Contracts -- 2025



Fortis Advisors, LLC v. Johnson & Johnson   (Deleware Supreme Court)

Advocating for the enforcement of merger agreements according to their plain terms

On February 7, 2025, the NAM moved for leave to file an amicus brief asking the Delaware Supreme Court to restore predicable contract interpretation to Delaware courts. In this case, J&J, through its subsidiary Ethicon, purchased surgical robot developer Auris Health for $3.4 billion. The parties’ merger agreement required J&J to pay up to $2.35 billion more if the acquired technology achieved certain milestones through the FDA’s 510(k) premarket approval pathway. However, the FDA later informed J&J that that technology was ineligible for 510(k) regulatory approval, requiring J&J to use the De Novo pathway—a more onerous and resource intensive pathway—to obtain approval, which was not contemplated by the merger agreement. Plaintiff Fortis Advisors—in its capacity as the representative of former Auris Health stockholders—sued J&J in Delaware Chancery Court alleging that J&J breached the merger agreement. The Delaware Chancery Court agreed with the plaintiff and entered a judgment for the plaintiff in the amount of $5 billion. J&J has appealed that decision to the Delaware Supreme Court.

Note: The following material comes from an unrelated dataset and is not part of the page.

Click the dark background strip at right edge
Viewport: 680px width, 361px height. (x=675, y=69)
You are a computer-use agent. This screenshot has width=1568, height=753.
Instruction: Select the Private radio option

We explain in our amicus brief that earnout provisions in merger agreements are ubiquitous. They help align incentives by carefully allocating risk—buyers can hedge by paying less up front, and sellers get extra if all goes according to plan. The Delaware Chancery Court’s decision disregarded the express terms of the merger agreement and, if allowed to stand, could undermine confidence and certainty in Delaware law. This confidence is critical given that 2 million companies are incorporated in Delaware, including 67.7% of the Fortune 500.

Unfortunately, on February 27, 2025, the Delaware Supreme Court denied the NAM’s request to file an amicus brief in the case.